+++ DE GEGEVENS

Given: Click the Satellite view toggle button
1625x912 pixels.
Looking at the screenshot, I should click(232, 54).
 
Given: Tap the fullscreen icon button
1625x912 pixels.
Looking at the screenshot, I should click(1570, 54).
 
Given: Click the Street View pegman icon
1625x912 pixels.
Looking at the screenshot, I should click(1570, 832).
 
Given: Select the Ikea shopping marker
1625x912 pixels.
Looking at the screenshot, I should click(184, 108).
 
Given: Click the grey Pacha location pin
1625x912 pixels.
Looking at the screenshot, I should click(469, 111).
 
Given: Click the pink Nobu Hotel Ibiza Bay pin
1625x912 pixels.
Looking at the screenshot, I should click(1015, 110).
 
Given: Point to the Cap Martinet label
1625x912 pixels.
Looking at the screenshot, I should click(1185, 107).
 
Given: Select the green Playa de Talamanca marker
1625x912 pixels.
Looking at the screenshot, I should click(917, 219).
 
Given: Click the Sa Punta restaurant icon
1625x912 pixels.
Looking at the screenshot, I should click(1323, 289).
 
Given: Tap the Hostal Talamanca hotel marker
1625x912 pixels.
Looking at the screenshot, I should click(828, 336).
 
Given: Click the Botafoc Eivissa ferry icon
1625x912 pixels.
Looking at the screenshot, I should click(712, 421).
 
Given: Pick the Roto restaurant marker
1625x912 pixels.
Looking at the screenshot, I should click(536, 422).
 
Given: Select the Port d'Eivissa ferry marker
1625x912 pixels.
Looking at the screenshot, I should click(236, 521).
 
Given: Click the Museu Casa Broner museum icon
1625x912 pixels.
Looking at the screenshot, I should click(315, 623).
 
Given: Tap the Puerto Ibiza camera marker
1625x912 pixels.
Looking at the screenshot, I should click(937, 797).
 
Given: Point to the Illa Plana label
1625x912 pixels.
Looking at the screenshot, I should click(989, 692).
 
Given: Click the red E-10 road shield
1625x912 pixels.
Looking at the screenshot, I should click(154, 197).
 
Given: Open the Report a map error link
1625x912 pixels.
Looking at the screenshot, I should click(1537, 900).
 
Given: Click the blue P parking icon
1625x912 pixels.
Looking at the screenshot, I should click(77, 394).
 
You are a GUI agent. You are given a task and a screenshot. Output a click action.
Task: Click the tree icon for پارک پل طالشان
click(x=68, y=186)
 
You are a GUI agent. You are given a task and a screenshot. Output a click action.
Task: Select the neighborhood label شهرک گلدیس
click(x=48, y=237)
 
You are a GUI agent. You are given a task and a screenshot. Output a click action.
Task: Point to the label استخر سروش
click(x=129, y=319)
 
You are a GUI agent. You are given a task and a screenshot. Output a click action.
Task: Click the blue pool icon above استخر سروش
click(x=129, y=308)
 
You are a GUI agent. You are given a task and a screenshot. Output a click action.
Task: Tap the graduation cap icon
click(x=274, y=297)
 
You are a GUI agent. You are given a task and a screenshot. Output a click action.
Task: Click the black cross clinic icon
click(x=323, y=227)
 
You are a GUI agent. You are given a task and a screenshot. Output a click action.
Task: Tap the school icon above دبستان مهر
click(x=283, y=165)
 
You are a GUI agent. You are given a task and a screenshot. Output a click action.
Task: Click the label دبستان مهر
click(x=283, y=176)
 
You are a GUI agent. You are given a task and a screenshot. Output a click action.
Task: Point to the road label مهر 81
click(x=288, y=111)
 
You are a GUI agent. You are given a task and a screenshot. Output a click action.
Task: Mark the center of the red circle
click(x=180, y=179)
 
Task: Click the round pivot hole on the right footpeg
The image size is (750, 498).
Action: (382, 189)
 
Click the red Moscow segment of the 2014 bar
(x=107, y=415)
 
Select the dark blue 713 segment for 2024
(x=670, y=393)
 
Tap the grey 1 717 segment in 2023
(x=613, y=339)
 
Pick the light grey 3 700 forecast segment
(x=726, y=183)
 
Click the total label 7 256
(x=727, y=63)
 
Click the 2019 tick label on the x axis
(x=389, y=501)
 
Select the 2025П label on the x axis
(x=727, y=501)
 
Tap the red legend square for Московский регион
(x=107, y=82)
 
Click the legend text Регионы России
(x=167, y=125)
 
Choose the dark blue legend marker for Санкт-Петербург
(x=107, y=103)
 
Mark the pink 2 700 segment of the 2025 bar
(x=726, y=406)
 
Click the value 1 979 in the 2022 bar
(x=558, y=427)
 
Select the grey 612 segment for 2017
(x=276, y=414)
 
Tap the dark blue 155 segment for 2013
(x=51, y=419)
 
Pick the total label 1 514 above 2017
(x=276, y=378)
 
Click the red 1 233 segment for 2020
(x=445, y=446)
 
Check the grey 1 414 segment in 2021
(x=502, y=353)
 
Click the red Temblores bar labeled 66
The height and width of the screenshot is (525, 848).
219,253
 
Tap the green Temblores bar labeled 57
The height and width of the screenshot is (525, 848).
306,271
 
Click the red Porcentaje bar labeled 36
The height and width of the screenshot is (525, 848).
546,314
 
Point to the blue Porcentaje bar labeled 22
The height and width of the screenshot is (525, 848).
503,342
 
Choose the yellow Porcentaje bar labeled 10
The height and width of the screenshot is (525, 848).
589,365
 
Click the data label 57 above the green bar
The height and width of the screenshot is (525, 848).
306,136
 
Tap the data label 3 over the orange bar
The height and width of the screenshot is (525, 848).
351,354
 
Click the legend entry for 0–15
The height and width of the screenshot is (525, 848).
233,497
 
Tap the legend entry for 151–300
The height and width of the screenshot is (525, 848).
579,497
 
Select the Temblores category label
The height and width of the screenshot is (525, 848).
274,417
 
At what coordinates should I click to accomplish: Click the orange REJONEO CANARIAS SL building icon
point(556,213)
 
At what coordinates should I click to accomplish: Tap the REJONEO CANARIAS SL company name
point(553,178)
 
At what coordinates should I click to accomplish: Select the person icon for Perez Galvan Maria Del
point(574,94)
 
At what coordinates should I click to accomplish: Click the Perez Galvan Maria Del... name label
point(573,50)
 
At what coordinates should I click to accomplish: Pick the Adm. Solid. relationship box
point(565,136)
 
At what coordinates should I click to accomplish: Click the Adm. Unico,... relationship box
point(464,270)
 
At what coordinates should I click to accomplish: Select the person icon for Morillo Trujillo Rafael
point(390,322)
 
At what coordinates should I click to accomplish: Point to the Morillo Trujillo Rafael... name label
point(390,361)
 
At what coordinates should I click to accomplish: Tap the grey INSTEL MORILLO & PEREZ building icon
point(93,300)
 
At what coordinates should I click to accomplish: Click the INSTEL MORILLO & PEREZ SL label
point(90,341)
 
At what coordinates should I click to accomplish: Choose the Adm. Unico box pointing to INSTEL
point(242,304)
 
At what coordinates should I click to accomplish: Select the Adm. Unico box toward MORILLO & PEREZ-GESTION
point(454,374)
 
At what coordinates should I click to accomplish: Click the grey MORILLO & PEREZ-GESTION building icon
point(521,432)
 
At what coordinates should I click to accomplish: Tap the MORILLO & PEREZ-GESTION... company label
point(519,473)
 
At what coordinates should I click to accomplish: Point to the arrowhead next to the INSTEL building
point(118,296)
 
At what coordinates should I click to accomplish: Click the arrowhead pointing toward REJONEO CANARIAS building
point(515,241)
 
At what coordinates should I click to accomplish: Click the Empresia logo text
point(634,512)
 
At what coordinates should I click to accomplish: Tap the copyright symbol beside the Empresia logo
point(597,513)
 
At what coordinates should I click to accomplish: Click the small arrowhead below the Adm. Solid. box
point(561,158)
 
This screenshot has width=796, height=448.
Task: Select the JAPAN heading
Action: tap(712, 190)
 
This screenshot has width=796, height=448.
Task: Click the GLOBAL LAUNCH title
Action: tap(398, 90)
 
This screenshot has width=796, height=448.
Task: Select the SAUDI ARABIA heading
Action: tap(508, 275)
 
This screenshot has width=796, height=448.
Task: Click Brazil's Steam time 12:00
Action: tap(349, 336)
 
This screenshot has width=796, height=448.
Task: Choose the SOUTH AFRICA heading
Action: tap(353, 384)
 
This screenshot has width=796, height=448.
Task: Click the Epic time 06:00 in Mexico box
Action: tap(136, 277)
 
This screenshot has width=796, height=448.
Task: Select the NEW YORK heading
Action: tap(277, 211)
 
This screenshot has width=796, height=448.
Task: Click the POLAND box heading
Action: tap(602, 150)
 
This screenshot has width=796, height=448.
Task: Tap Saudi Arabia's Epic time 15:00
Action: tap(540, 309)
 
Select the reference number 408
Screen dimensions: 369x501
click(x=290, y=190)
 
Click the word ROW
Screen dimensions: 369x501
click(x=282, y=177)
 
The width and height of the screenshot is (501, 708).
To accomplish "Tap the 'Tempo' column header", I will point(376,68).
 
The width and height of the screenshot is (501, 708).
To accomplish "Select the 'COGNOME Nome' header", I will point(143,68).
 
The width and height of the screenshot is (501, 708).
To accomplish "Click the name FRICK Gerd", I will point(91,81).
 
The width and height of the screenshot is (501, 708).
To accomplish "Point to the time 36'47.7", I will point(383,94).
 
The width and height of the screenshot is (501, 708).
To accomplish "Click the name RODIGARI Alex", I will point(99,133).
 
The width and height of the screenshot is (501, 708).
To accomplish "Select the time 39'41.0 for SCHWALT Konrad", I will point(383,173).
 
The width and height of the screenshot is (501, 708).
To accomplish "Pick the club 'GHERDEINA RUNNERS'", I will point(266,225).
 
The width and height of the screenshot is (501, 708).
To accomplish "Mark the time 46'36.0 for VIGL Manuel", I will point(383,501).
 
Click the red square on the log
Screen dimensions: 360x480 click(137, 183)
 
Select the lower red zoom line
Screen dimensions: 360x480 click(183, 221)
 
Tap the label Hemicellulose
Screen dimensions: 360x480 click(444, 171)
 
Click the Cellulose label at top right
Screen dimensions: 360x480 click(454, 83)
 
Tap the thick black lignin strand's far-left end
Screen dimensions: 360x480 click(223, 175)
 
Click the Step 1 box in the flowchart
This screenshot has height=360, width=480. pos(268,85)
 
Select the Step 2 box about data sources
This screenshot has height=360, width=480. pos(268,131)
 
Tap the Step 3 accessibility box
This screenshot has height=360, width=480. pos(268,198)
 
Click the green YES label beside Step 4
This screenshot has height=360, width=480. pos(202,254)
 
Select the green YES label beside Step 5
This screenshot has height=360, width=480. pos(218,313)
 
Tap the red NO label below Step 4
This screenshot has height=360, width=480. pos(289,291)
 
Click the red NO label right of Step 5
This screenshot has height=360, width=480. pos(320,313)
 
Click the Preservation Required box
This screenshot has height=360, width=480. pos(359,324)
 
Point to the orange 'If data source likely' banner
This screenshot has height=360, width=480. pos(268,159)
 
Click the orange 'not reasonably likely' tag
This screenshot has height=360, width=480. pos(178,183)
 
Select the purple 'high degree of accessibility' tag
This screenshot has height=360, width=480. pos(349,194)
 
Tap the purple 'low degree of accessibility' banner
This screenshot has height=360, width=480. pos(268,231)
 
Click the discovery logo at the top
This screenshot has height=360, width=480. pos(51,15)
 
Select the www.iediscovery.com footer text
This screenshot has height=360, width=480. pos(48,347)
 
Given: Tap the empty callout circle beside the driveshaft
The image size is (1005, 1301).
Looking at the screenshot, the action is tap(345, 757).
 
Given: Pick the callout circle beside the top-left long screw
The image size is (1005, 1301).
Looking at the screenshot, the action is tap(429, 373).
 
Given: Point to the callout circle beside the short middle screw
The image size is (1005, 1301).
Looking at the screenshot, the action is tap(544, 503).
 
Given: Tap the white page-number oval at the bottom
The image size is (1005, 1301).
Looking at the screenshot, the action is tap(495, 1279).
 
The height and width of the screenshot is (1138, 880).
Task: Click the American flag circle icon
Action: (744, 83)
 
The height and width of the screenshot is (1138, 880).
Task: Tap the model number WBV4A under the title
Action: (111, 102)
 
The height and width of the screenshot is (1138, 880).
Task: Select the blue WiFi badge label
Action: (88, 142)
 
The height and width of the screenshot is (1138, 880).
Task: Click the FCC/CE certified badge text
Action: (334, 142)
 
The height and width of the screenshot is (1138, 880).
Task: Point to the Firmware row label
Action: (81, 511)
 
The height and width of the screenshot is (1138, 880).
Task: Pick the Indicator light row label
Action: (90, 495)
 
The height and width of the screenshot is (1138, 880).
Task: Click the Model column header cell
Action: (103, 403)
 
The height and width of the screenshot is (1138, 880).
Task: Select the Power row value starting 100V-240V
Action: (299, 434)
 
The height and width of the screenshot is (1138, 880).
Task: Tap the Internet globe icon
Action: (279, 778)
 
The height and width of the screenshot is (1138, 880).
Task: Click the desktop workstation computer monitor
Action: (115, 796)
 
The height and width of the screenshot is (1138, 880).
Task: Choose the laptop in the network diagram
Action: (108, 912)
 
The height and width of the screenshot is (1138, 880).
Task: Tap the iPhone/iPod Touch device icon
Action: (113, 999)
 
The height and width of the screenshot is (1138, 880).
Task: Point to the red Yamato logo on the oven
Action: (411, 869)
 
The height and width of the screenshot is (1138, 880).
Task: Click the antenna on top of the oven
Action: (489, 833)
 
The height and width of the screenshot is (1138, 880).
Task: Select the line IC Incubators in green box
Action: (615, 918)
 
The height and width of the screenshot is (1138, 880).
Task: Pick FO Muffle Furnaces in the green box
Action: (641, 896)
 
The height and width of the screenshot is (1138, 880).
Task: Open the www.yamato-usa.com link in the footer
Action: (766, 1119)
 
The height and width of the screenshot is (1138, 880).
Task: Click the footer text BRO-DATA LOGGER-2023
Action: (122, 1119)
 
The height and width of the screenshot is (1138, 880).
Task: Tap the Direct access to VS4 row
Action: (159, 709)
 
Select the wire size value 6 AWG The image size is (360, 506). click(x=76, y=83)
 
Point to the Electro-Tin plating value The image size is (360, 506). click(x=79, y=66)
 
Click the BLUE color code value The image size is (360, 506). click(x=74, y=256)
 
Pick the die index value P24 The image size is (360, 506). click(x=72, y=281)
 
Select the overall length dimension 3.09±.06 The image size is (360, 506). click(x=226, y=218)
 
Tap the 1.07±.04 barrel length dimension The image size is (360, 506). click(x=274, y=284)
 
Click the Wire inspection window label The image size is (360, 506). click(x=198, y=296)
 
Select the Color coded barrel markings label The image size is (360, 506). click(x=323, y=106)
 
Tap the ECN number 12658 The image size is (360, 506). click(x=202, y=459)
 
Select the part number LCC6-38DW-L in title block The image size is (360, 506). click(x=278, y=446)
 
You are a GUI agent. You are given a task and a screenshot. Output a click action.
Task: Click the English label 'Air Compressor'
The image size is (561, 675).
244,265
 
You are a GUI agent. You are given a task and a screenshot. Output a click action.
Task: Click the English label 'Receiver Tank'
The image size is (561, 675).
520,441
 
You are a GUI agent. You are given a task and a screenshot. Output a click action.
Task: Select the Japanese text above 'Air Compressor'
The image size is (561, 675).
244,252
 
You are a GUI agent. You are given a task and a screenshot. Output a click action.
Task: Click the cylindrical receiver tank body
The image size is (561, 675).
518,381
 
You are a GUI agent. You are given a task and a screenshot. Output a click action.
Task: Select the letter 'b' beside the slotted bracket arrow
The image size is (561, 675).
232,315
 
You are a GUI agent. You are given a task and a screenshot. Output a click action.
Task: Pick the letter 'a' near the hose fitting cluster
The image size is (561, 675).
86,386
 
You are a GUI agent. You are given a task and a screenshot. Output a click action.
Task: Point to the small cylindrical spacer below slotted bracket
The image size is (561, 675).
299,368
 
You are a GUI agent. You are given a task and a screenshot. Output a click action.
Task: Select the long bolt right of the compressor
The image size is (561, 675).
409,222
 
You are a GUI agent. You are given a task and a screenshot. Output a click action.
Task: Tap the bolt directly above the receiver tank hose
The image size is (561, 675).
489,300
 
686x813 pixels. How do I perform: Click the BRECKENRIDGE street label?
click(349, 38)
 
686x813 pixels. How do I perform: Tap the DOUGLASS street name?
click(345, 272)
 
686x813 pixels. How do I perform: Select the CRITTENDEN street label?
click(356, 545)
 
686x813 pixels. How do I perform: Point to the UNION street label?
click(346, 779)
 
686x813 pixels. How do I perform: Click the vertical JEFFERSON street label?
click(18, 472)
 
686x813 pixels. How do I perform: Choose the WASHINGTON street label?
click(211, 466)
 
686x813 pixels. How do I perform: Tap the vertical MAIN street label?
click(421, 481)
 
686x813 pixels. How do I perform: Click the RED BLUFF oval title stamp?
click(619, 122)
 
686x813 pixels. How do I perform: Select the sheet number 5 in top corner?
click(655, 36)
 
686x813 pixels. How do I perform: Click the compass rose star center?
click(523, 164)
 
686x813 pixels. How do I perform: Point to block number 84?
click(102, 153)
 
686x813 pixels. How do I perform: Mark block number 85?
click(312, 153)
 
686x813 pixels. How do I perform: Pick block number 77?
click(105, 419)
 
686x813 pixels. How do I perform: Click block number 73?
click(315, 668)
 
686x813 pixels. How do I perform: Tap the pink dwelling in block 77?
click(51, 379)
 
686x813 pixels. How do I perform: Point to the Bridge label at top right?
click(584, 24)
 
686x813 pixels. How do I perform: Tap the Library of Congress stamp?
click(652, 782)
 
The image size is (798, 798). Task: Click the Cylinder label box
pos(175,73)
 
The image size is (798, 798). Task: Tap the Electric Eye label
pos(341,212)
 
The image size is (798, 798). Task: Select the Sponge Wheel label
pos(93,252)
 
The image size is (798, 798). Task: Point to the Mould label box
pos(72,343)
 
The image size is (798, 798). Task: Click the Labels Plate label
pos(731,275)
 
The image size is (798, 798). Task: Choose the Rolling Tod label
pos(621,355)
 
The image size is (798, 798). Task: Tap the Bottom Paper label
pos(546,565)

++++++

### OPDRACHT
Schrijf letterlijk het deel van de vermeldingen uit dat begint bij de regel met "The image size is (798, 798). Task: Tap the Bottom" en doorloopt tot en met het einde van de vermeldingen.

### ANTWOORD
The image size is (798, 798). Task: Tap the Bottom Paper label
pos(546,565)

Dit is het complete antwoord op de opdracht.